In other words, can HA reliably manage this kind of setup where:
• each TRV controls its own radiator locally, and can be controlled via HA
• HA collects their temperature/setpoint info,
• and then tells a central thermostat or relay to start/stop the boiler depending on room demand.
Zigbee2MQTT would just be my preferred communication layer because it’s local and robust, but I’m not tied to it, if ESPHome fits the same logic better, that’s fine too.
So the question is really about whether this control flow makes sense in HA and whether anyone has made this kind of “TRVs + central boiler coordination” work reliably.
One important requirement for me is graceful fallback. If Home Assistant goes down, I still need basic heating to work in a sane way:
• I need to be able to walk up to a TRV and turn it up or down by hand so that radiator heats or closes.
• I need to be able to walk up to the wall thermostat and turn it up so the boiler turns on, or turn it down/off so the boiler stops.
I’m fine with losing the “smart coordination between rooms” if HA is offline. I just don’t want the whole house to go cold. because the automation layer crashed, or because Wi-Fi dropped.

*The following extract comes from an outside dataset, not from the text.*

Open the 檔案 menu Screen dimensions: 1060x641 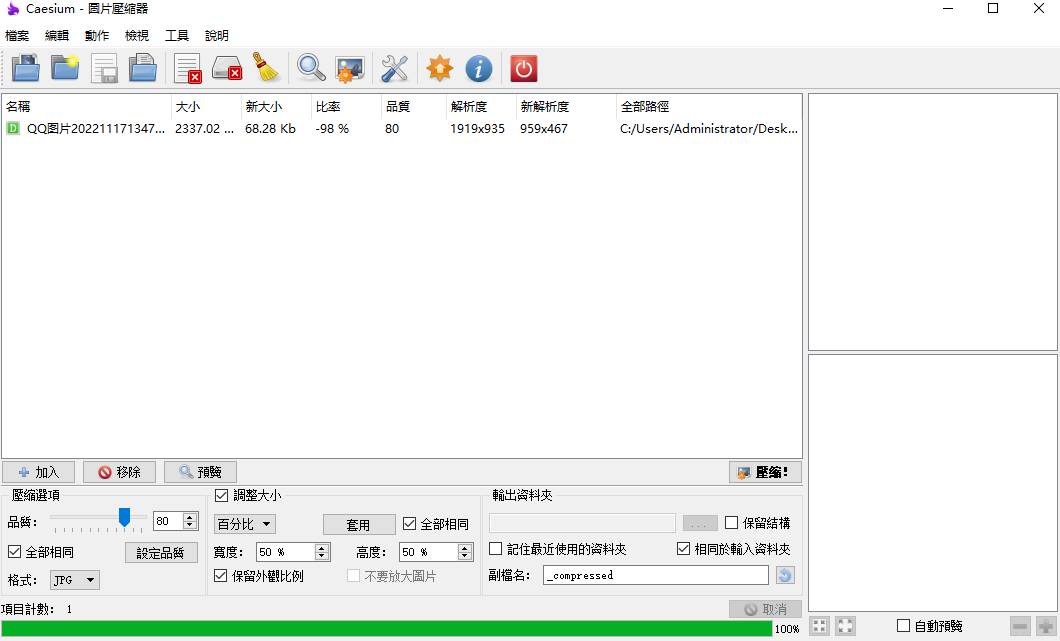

So without HA/zigbee/wifi is must work like a normal not smart system. But as far as I can see, that’s not the biggest challenge. All devices seem to be able to be operated manually locally.
If I am not mistaken, OpenTherm is a thing in the Netherlands. So you should be aiming for a heating system supporting OpenTherm. The. You can use Smart Autotune Thermostat in Home Assistant. There is a long thread about that here on the forum as well.

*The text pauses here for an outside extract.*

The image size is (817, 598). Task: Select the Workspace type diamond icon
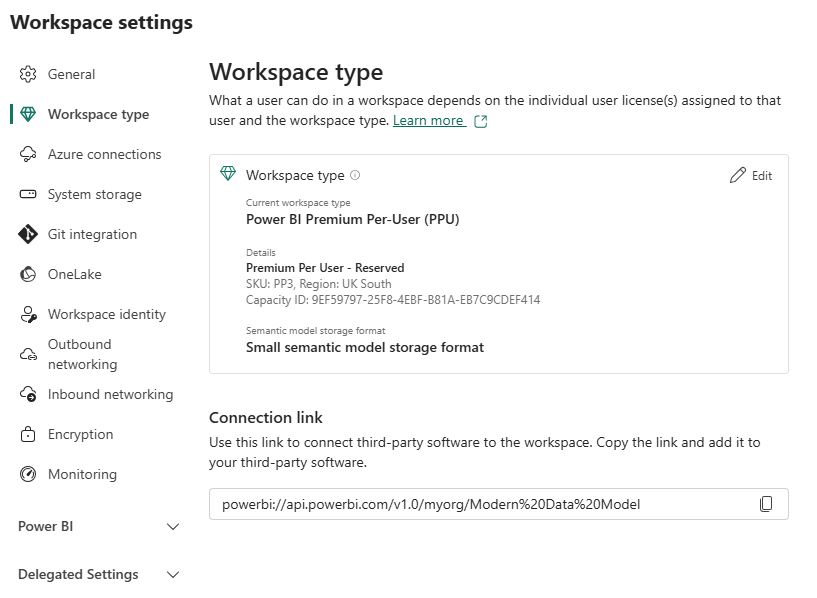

I use a Hive Thermostat and TRV’s which are integrated to HA using Zigbee2Mqtt - note: I do not use the Hive App and am not using a Hive Hub.

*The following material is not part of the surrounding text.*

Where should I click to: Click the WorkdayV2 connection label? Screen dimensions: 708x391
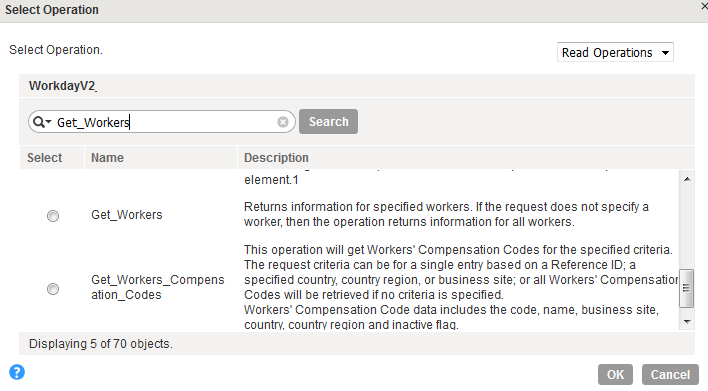pyautogui.click(x=62, y=86)
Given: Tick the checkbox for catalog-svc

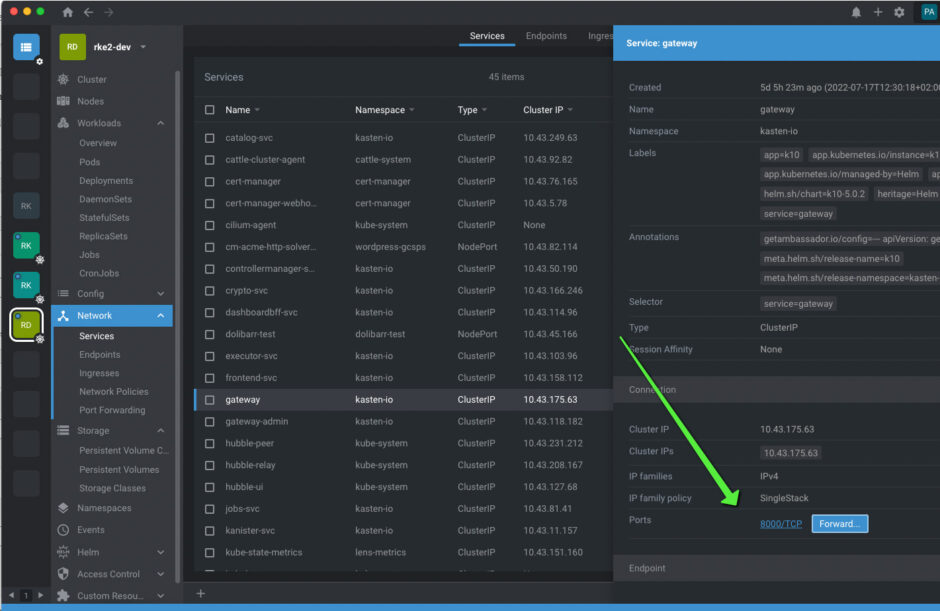Looking at the screenshot, I should click(x=209, y=138).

If HA goes down, I place the thermostat in a convenient location which will turn on / off the boiler based on the temperature in that location. If you use the coldest room, then heat will be provide to the system and you can use the TRV’s to close a radiator.
When HA is running I use automations to set the Hive Thermostat to high / low values to trigger the boiler to provide heat - effectively making the thermostat and on/off switch for the boiler.
It depends on how you want to manage the boiler.
If you choose to set a smart relay (dry contact boiler scenario, very common in the EU) in parallel with the boiler/central thermostat you’ll be able to start heating from either one.
HA up:
I don’t have TRV so not an expert here but you should be able to centrally detect and set individual temps.
Then it’s simple, you create a simple automation that has all the thermostat as input in an OR scenario and the smart relay as output.
Once a single room requires heat the boiler start.
If HA goes down the cerntral/boiler thermostat kicks up, you just have to set its set point half a degree lower than the ideal so the central thermostat enter the game only as a failsafe.
In this case you’ll lose the possibility of starting heating on a zone/room different from the one containing the boiler thermostat
Do you mean that I should connect a separate relay “next to” the thermostat?
Wouldn’t it be possible to control the central heating with a “smart” thermostat connected to HA via Zigbee?
The boiler I want to control is an NxT HRC 24/CW4 and supports OpenTherm.
With a smart thermostat I think you’ll be forced to act on the room setpoint (increasing it) to force the start of the boiler if a room different from the one where it is placed requires heating.
I’d chose to leave a dumb thermostat as it is and set a smart relay in parallel so you’ll be safe even from botched firmware upgrade on the smart thermostat (your error or worse the smart thermostat producer error).
I’d go for the smart thermostat only If you’ll need to start/set the boiler while away and you haven’t in place any way to reach your HA from outside (VPN vs HA Cloud).
Sorry I just read that your boiler supports OT. With a smart thermostat that supports OT (if your "dumb thermostat did not do it already) you’ll be able to regulate the boiler power in relation with the room temperature difference from the setpoint (mor power with colder room, less power with warmer one).
Take a look at OT integration here on the forum, there are solution for it.